日本の暮らしの豆知識 文月

こんにちは。中川政七商店のバイヤーの細萱久美です。
連載「日本の暮らしの豆知識」の7月は旧暦で文月のお話です。

文月の由来は、短冊に願い事や詩歌を書いて笹に吊り、書道の上達を祈った七夕の行事にちなみ、「文披(ふみひら)き月」が転じたとする説が有力と言われています。ただ文月は現在の7月下旬から9月上旬頃にあたるので、新暦の七夕は7月7日だから時期が合わないなと思いました。そこは、七夕も旧暦による太陰太陽暦では、今の暦のだいたい1カ月程度遅れの8月くらいに行われていたことで辻褄が合います。旧暦は月の満ち欠けにより月日が決まるので、七夕の日にちも毎年変わっていたとのこと。実際、現在も8月の方が夏空が安定し、織姫星や彦星、天の川もよく見えるそうな。益々、伝統的な日本の行事は旧暦で考える方が理にかなっていると感じます。

さて、新暦に戻って7月の七夕の頃は、二十四節気で小暑にあたり、梅雨が明けてこれから本格的な夏が始まる!という暑さに備える頃です。今年の夏も猛暑の予報が出ており、年々どれだけ暑くなるのかと恐ろしい話ですが、暑さに負けないよう用心したいと思います。と言いつつ、夏の日差しを避けるファッションアイテムの、帽子や日傘はあまり持つ習慣がなく、かさ張らず気軽に持てる「扇子」を少しずつ集めています。よく考えると、とても完成度の高いアイテム。開くと扇げて、閉じると非常にコンパクトになる機能美に加え、小さな世界に様々なデザイン性が凝縮しています。扇骨と呼ばれる骨組みの上に紙や布を貼りますが、色や柄によってイメージが全く変わるので選ぶ楽しさがあります。中国伝来の物事が多い中で、扇子は大凡1200年前の平安時代に京都で誕生したと言われており、現在でも京都で作られる京扇子は国の伝統工芸品指定を受けた確かな品質を誇ります。

私が扇子を選ぶのは、やはり京都にある扇子専門メーカーの「宮脇賣扇庵(みやわきばいせんあん)」。創業文政6年と200年近い老舗です。京都市街の中心部にありながら、古き良き京の面影を残す町家そのままの店構え。老舗ならではの風格を感じ、一見敷居が高そうにも見えますが、入ってしまえばゆったりとした雰囲気と、キリッと気持ちの良い接客で迎えていただけます。ずらりと並ぶ扇子は、自由に広げてじっくり色柄を見て選ぶことが出来ますが、種類が余りに多いので迷った時には店員の方に相談してみましょう。高価な扇子もありますが、意外とお手頃な価格の扇子も多いのです。

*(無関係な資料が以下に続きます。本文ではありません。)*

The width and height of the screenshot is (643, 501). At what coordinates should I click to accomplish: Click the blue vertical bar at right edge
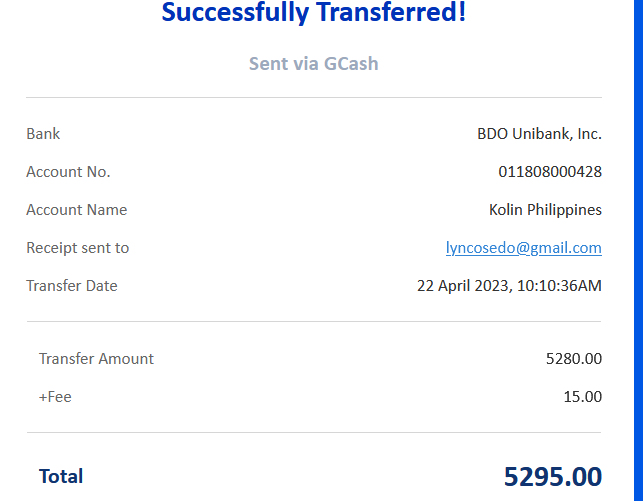tap(637, 250)
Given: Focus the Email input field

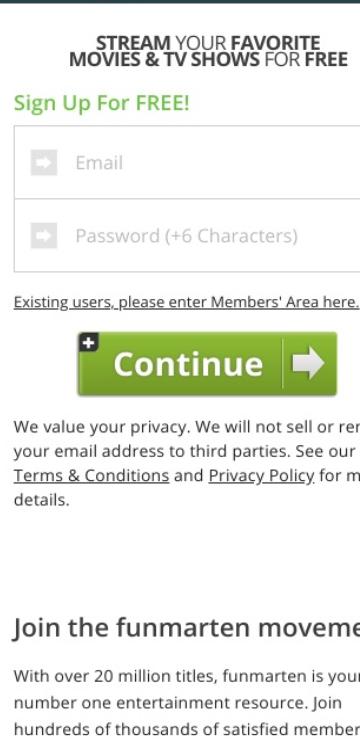Looking at the screenshot, I should tap(187, 162).
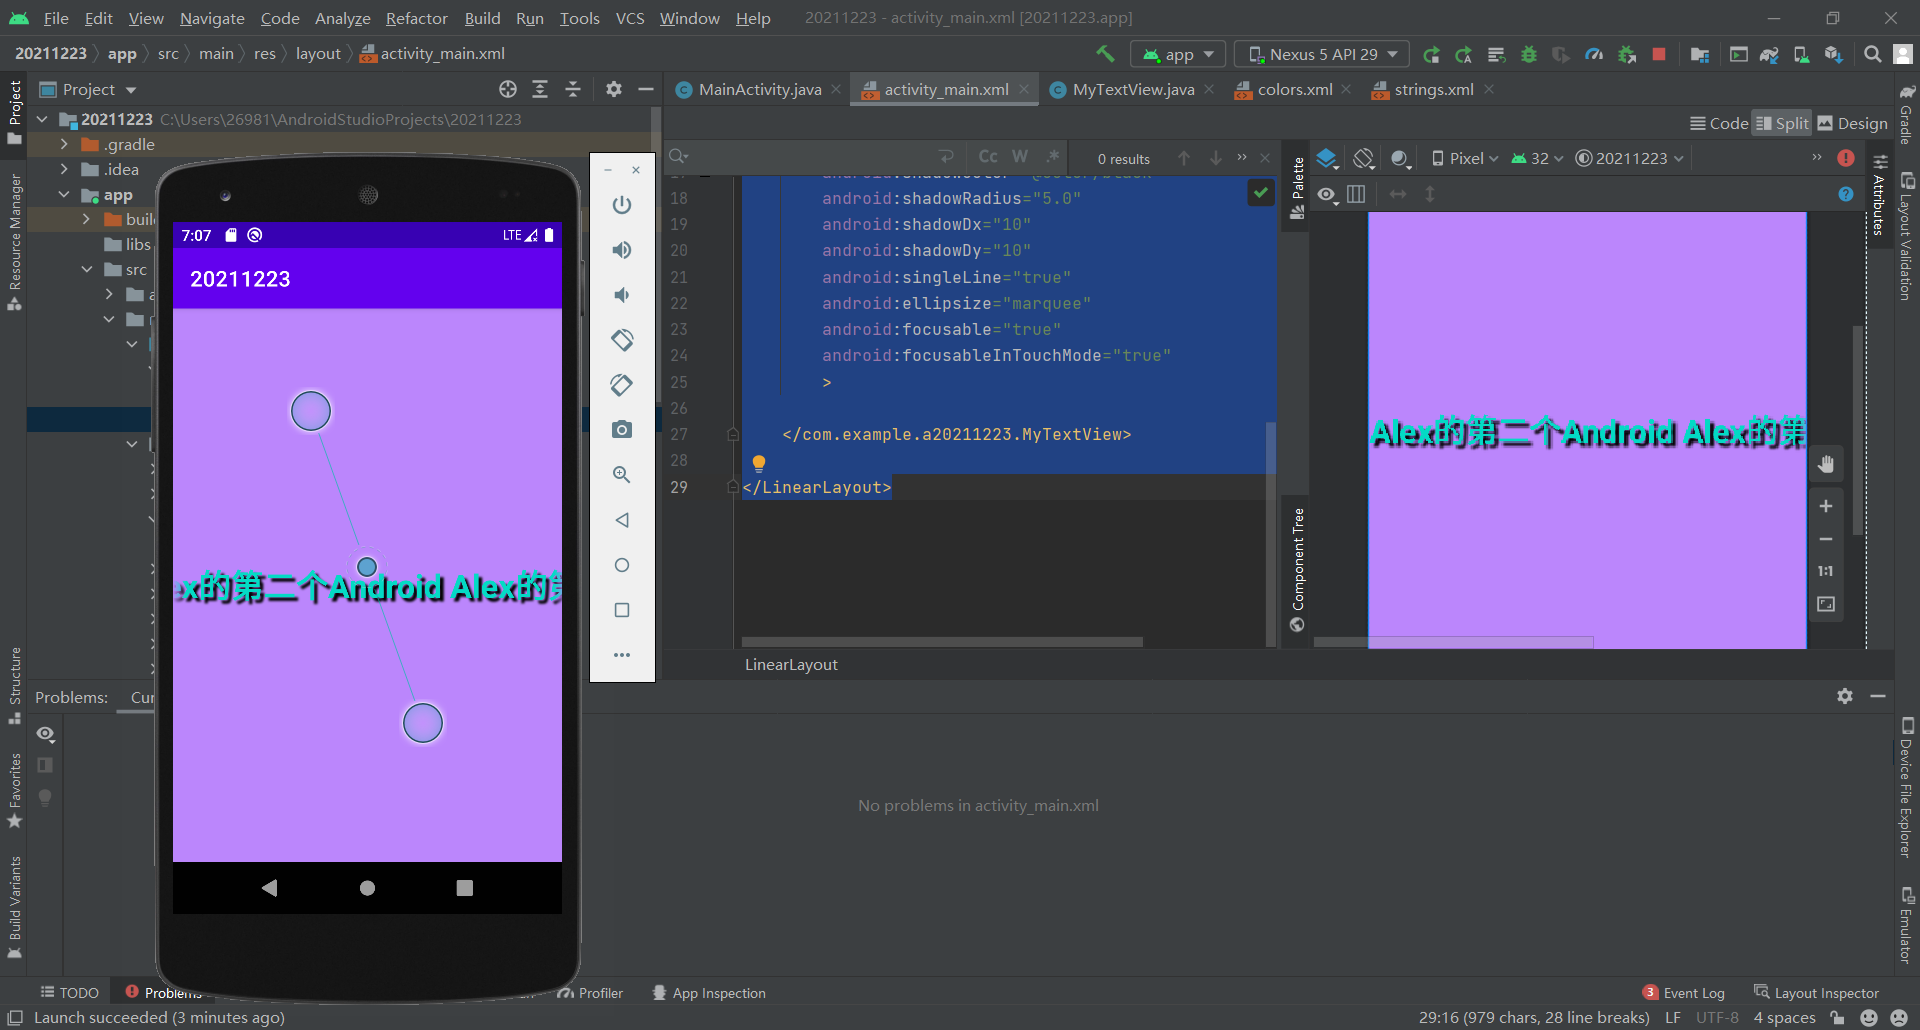Switch to the MyTextView.java tab

pos(1132,90)
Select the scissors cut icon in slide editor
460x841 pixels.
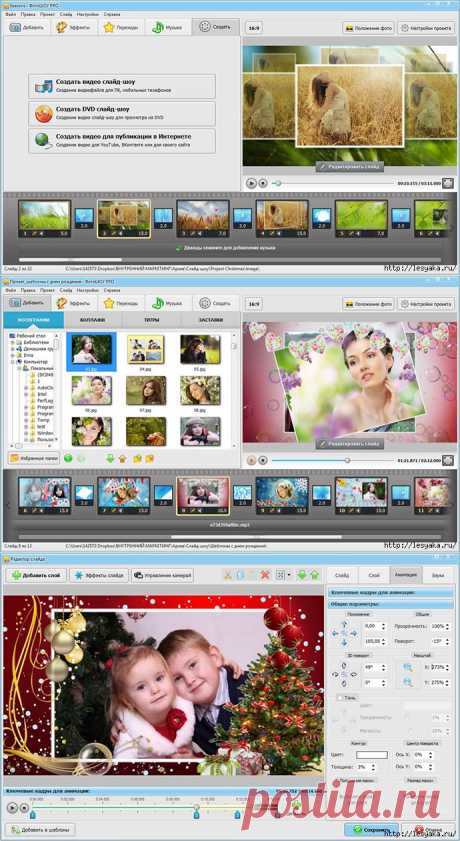pos(228,576)
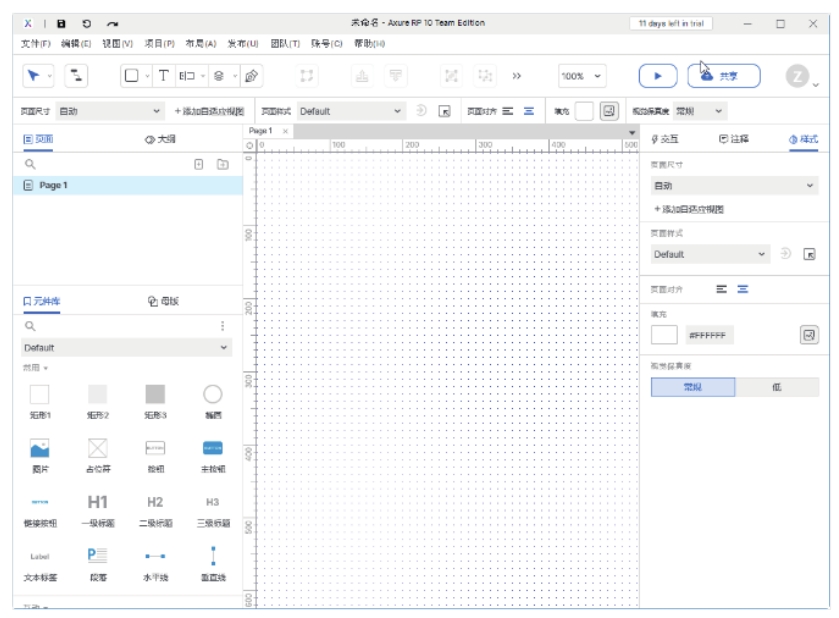Viewport: 839px width, 618px height.
Task: Toggle center page alignment in style panel
Action: coord(743,289)
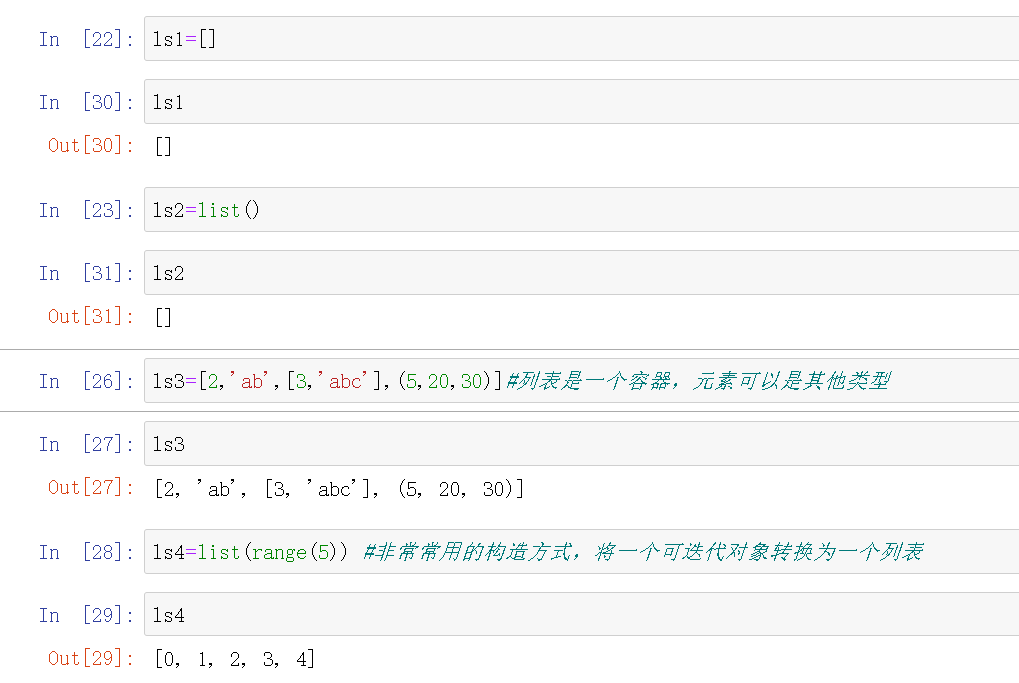Screen dimensions: 1019x683
Task: Select the empty list output of Out[30]
Action: (x=164, y=146)
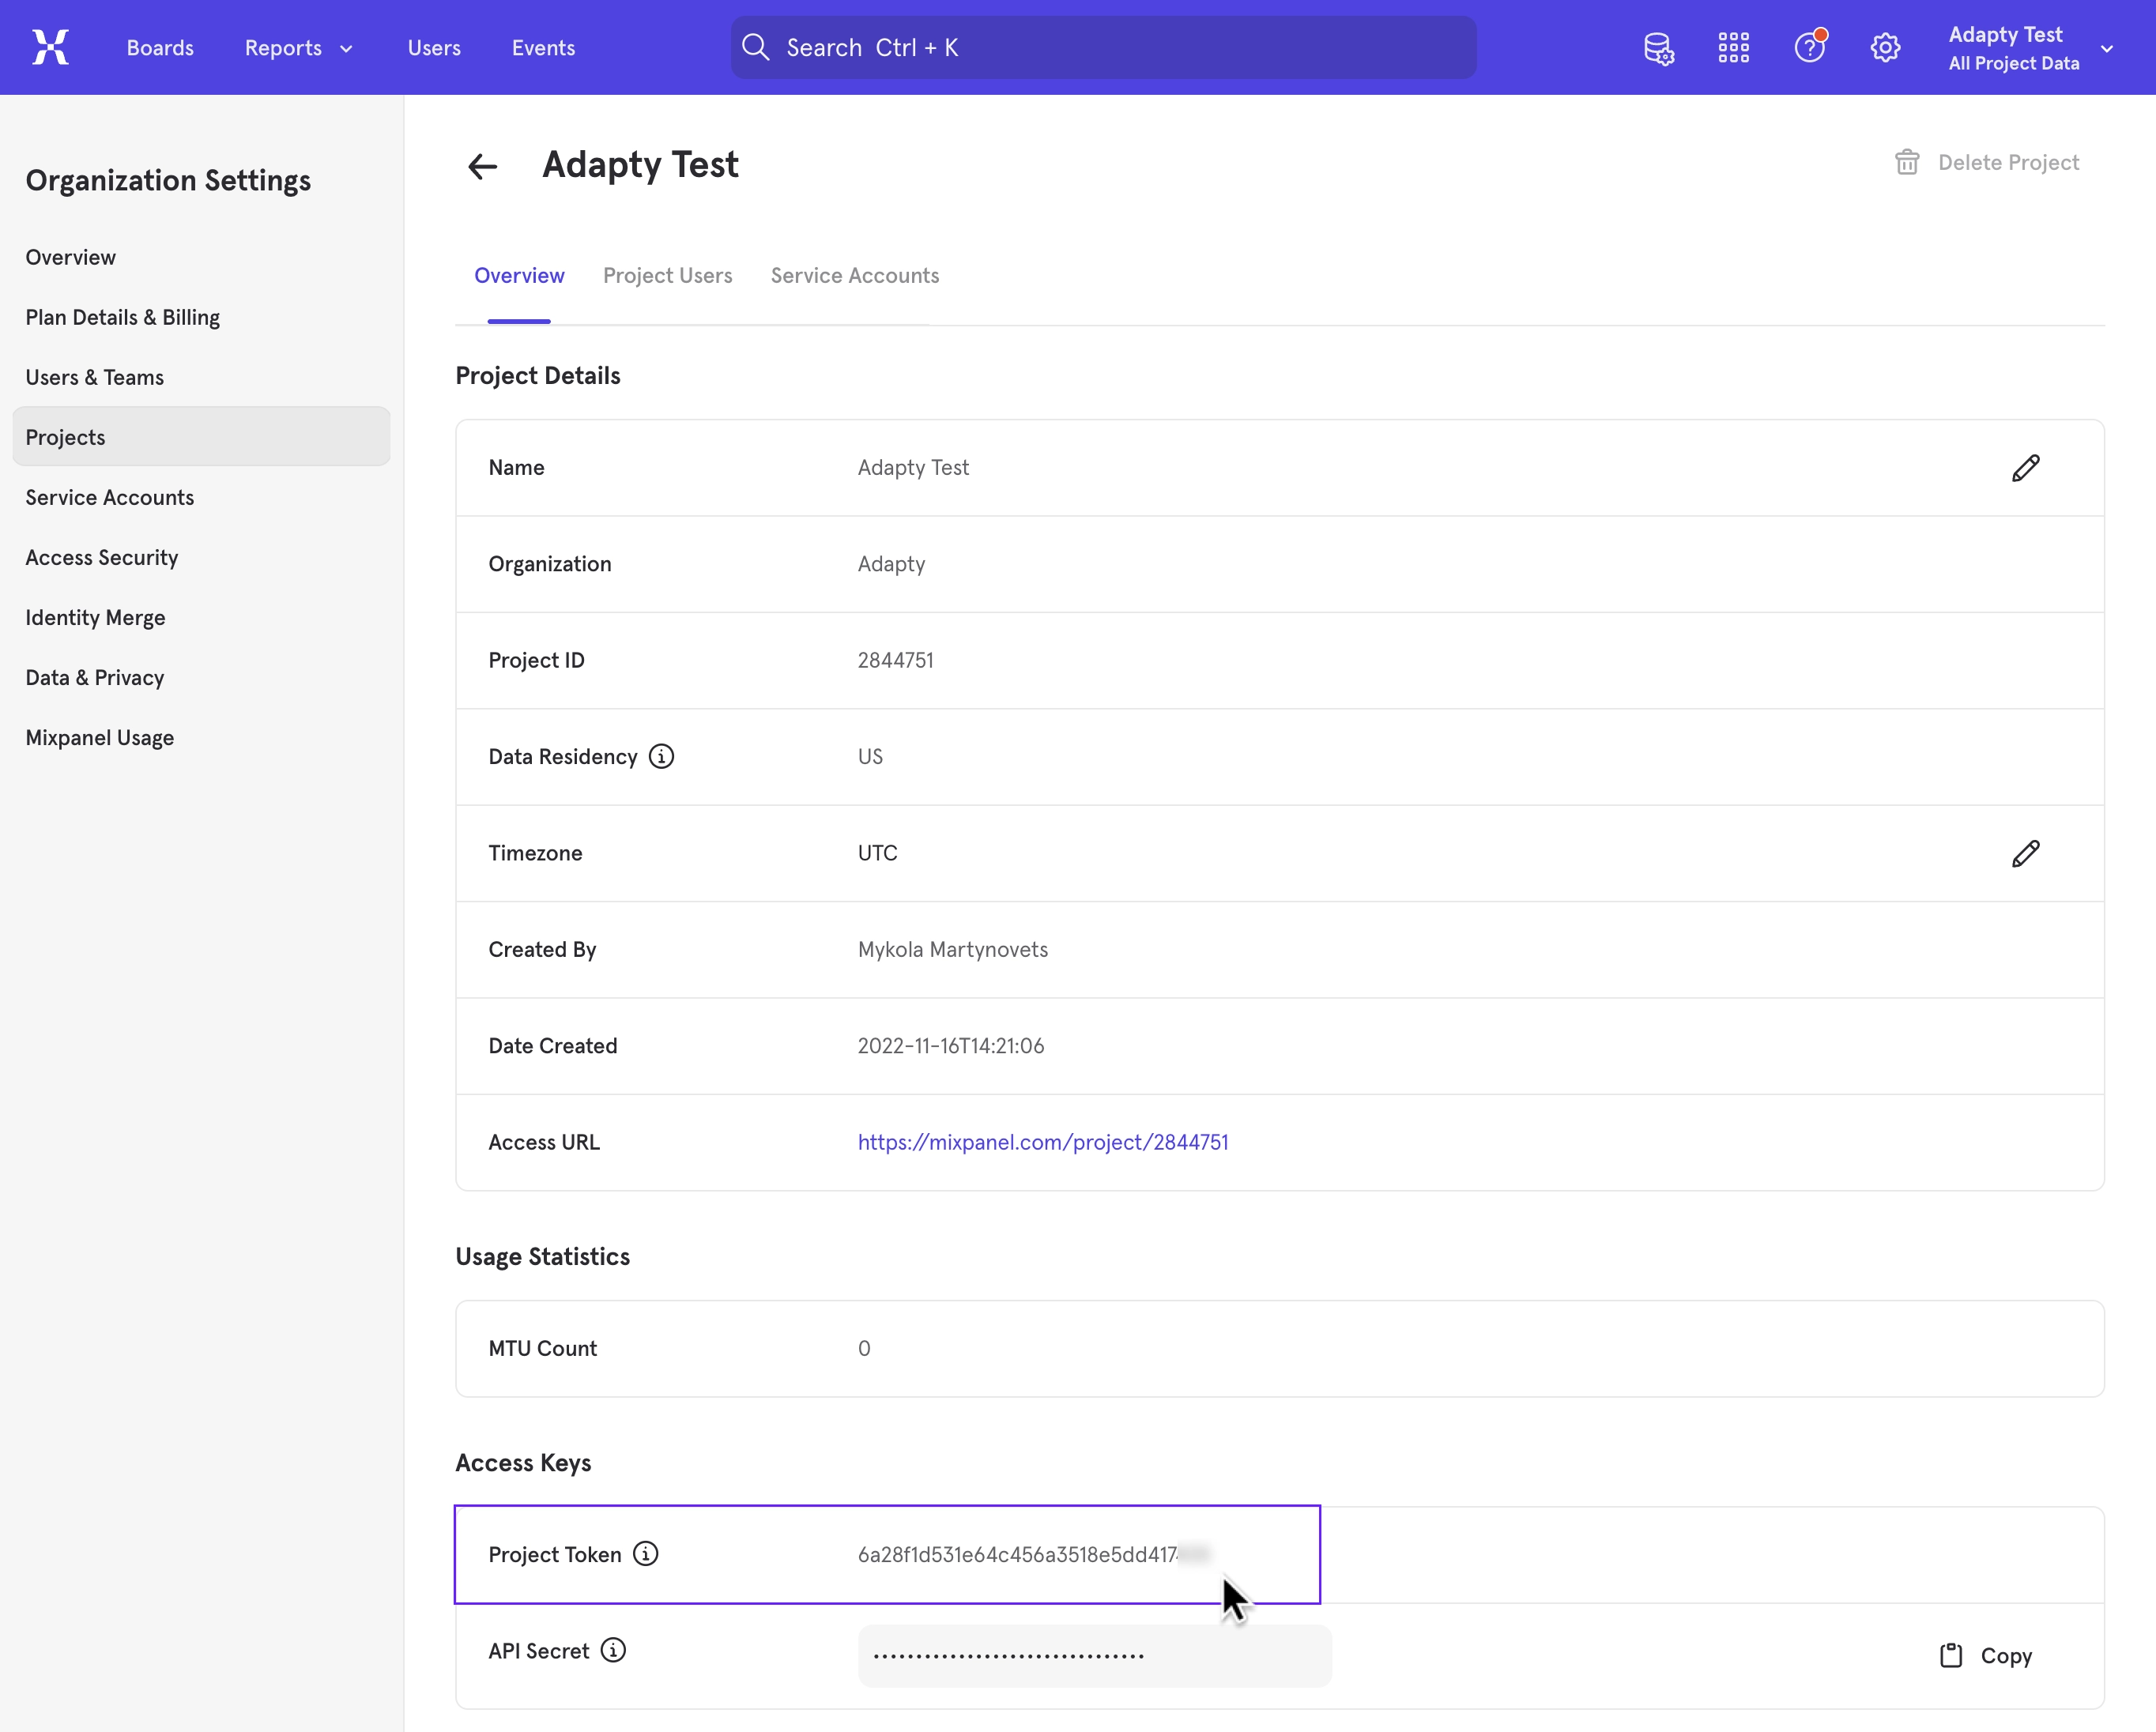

宮脇賣扇庵の扇子は、熟練の職人さんが一本一本仕上げていますが、一本の扇子を作るのには、何と87回も職人の手を通るとのこと。扇面の多彩なオリジナルの絵の多くは、手描きされています。中には、一番外側の太い骨にも蒔絵などの装飾がある扇子もあって、それを描く職人さんは相当限られるそうです。実用で使うのが勿体無いほど美しく、いつか手に入れたい憧れの扇子です。

ところで私の母方の祖母は、京都生まれ京都育ちの、生粋の京女でした。物や食などを選ぶ上で、京都ブランドを贔屓にしつつ、更に一品につきご贔屓ブランドがひとつ、というような強いこだわりがあったと記憶しています。気に入ったら一筋、逆に品質が落ちたら離れるという厳しさもあったかもしれません。まだまだ優柔不断なモノ選びをしている私としては、見習いたい気もします。そして、その祖母が扇子と言えば、宮脇賣扇庵をご贔屓にしていました。日本舞踊や茶道も嗜んでいたこともあり、常に着物で扇子も必需品だったようです。「久美」と名入りにしてくれた扇子は今でも大切に持っています。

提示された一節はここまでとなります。